→ TASK REQUIREMENTS
Count the lines below that contain the string "shaped", treating uppercase and lowercase as different. Reply with the number only.
★ ★ ★ ★ ★ ★ ★
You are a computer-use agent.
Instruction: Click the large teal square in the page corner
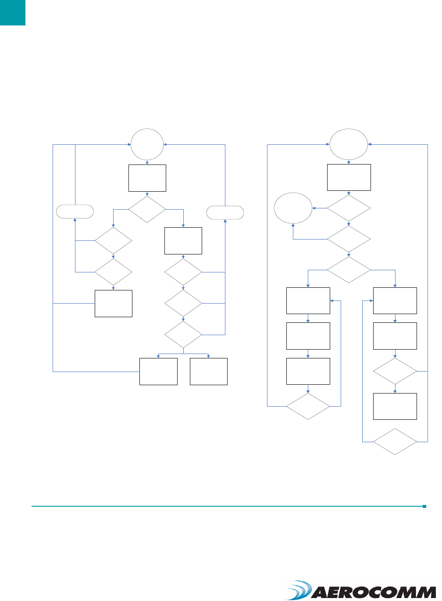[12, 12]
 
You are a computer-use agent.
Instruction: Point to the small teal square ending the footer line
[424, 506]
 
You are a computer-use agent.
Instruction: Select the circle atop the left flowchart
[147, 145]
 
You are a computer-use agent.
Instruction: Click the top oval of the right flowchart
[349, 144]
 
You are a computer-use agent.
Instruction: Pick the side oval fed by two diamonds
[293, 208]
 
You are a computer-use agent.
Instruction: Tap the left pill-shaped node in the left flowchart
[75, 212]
★ ★ ★ ★ ★ ★ ★
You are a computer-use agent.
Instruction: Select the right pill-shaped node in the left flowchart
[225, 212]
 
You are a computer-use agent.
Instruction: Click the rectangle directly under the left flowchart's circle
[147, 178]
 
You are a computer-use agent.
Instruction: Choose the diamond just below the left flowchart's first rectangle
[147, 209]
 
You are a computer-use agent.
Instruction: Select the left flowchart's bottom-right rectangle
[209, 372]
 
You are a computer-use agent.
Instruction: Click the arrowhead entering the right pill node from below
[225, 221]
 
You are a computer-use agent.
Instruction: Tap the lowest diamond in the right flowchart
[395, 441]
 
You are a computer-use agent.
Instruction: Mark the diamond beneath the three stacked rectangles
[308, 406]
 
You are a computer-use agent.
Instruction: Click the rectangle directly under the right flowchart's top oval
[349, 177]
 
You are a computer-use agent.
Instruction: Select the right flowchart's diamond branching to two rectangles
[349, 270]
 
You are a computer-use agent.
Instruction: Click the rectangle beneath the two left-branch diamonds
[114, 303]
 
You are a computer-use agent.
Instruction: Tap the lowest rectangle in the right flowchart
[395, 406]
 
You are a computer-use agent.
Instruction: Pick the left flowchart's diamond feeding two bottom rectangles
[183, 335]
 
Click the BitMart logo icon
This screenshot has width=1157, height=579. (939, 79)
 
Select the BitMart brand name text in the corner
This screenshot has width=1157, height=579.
★ ★ ★ ★ ★ ★ ★
→ REPLY TO THE EXERCISE
2